* **Dataset entries**:

# # # # #

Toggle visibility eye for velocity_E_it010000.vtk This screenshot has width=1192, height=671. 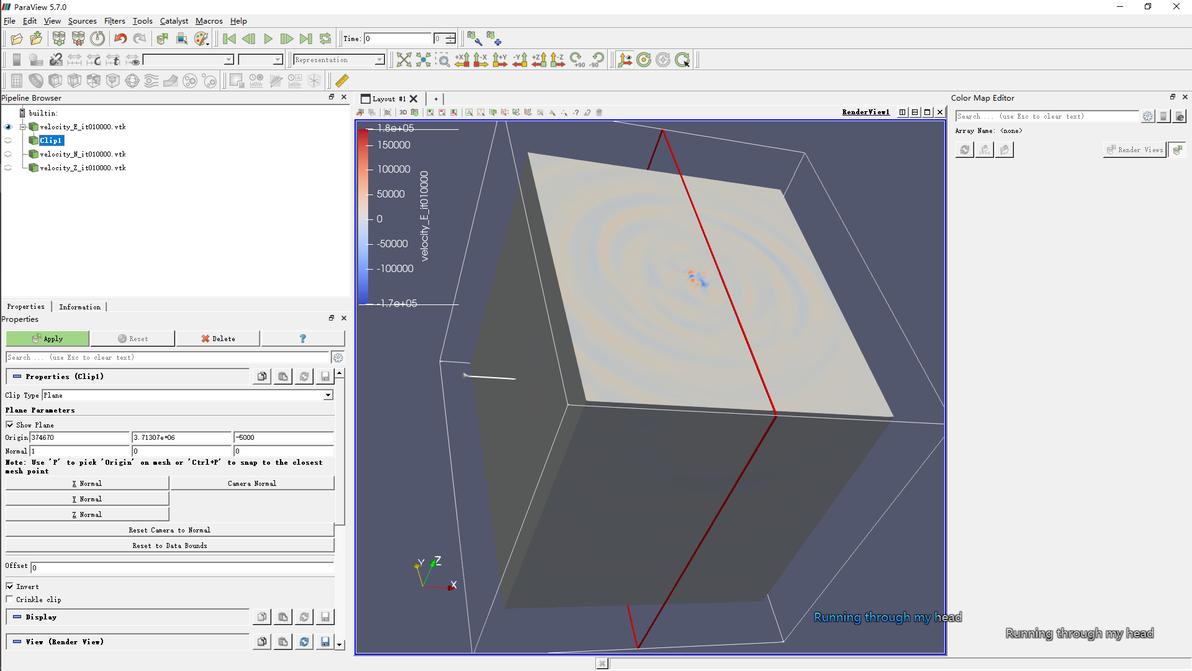(9, 127)
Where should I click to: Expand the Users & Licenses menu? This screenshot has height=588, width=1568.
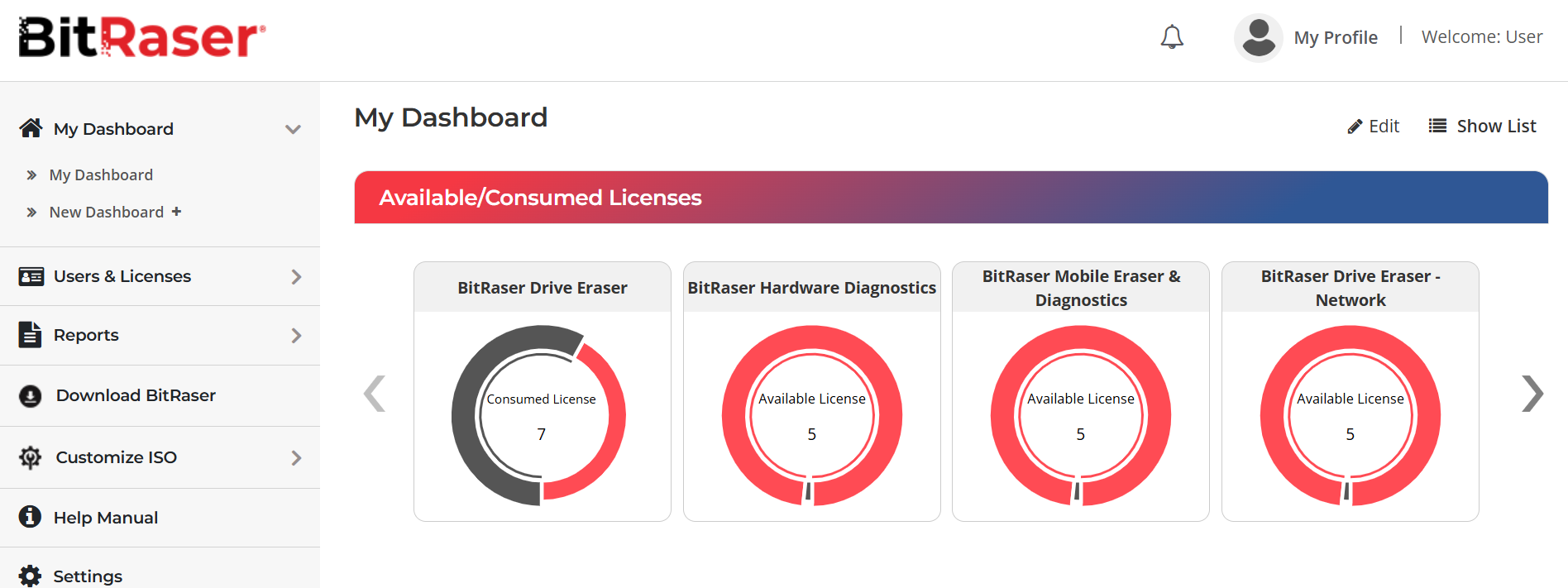pyautogui.click(x=296, y=277)
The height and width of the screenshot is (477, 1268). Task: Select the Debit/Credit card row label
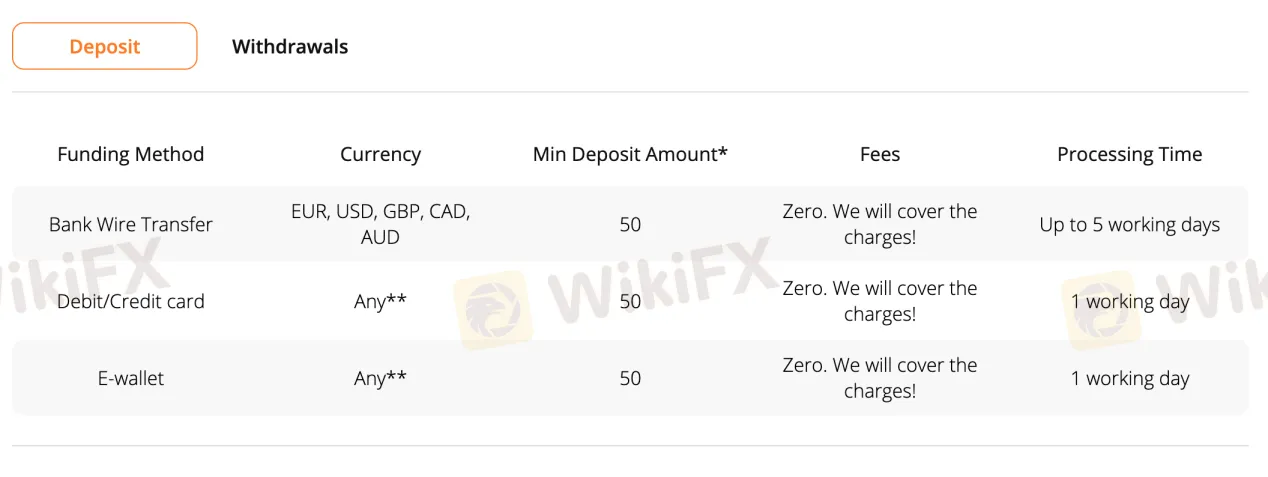click(131, 301)
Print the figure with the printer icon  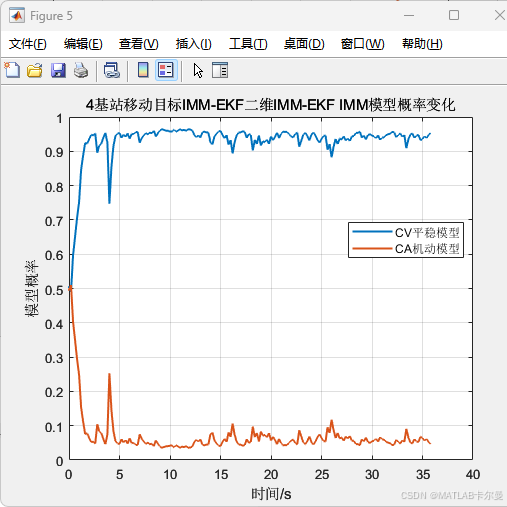coord(81,70)
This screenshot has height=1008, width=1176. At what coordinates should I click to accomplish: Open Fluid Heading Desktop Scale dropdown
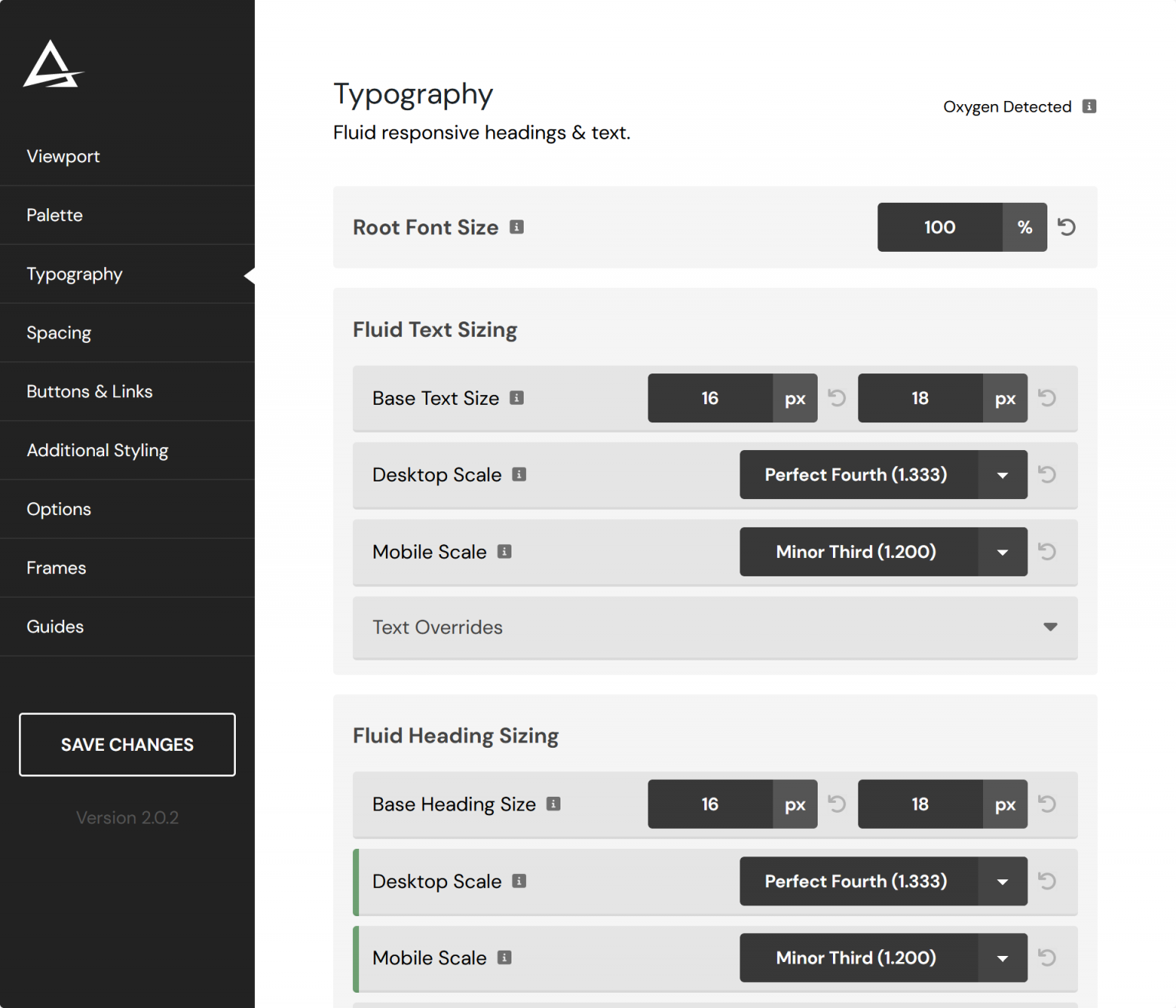(1001, 882)
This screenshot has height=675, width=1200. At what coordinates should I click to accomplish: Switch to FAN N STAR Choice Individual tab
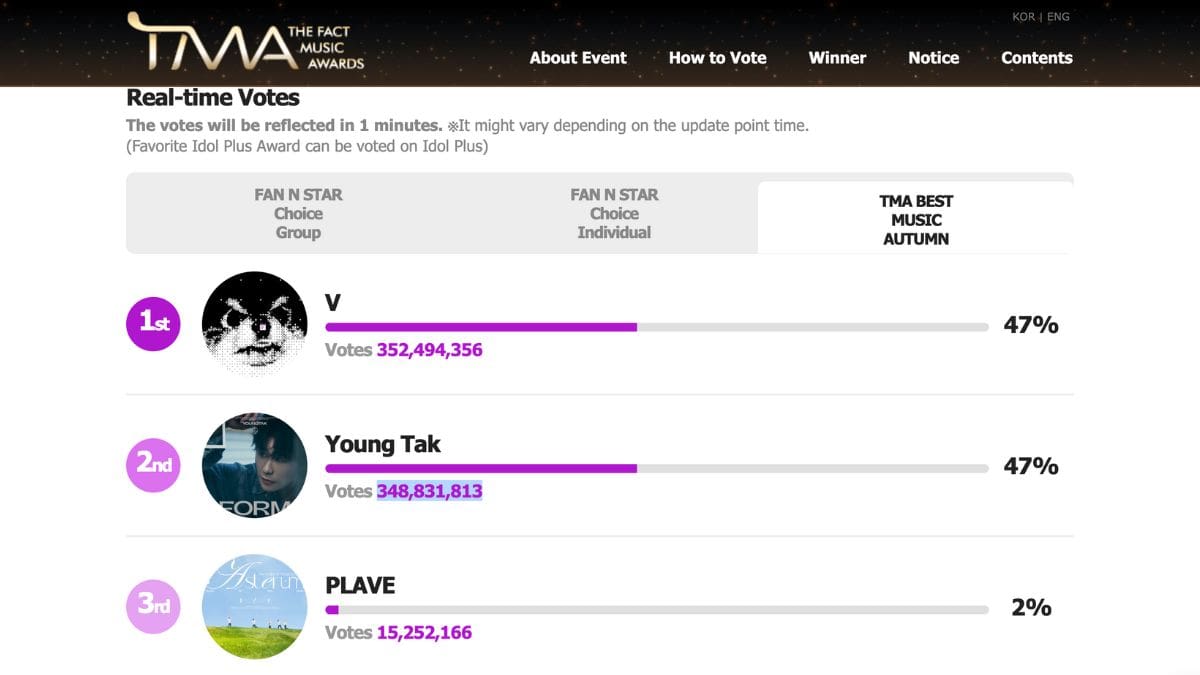614,214
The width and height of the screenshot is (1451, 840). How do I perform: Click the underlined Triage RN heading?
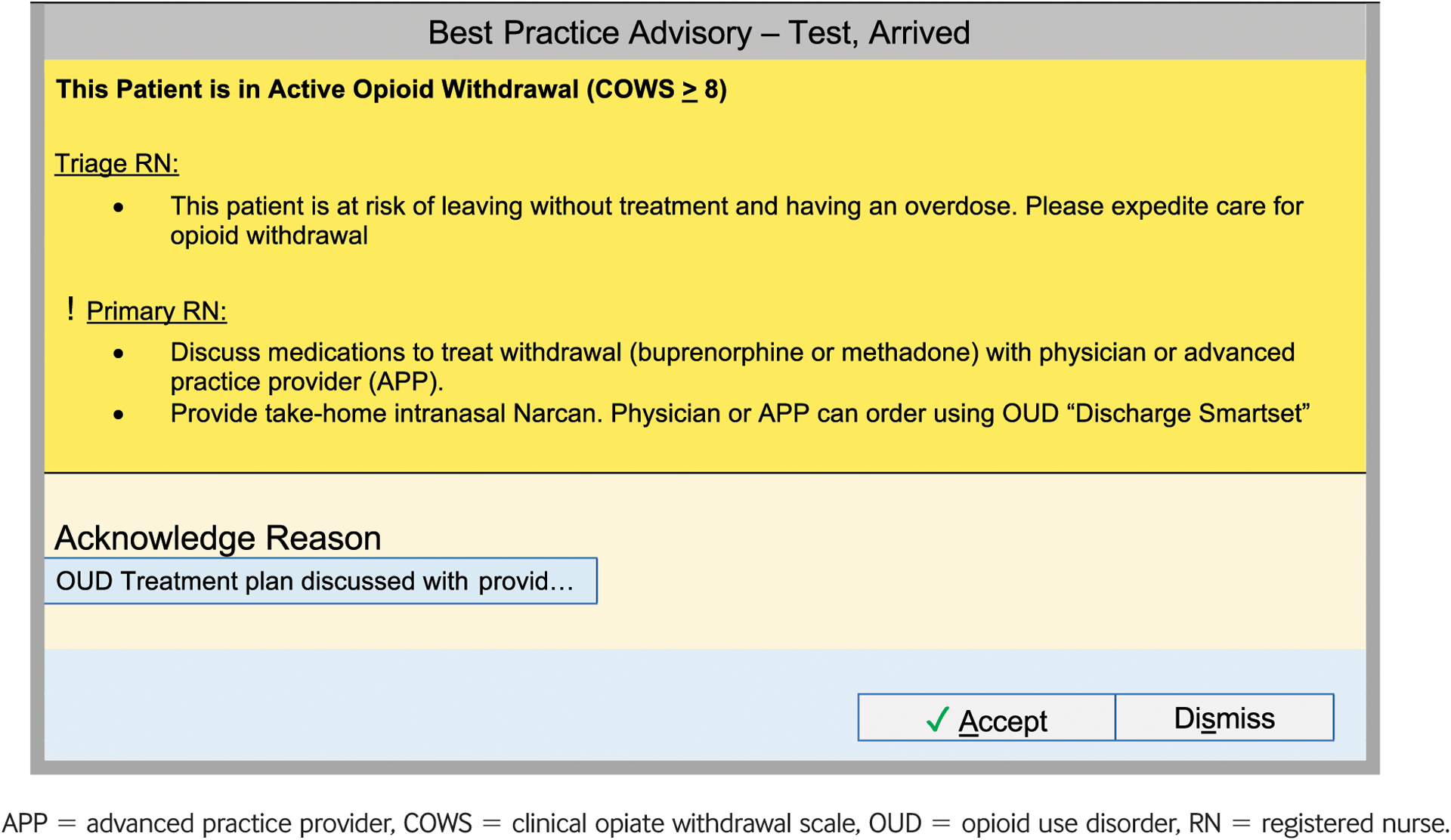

# # # # #

* **Task brief**:
Your response should consist solely of the lines from the line with "This screenshot has height=1008, width=1176." through the last line of the entries above, printed exactly and without pictures.

* **Reply to the exercise**:
This screenshot has height=1008, width=1176. At what coordinates should I click to accomplish: Open Fluid Heading Desktop Scale dropdown
(1001, 882)
This screenshot has height=675, width=1200. At what coordinates should I click to accomplish: Switch to FAN N STAR Choice Individual tab
614,214
The width and height of the screenshot is (1451, 840). How do I perform: Click the underlined Triage RN heading?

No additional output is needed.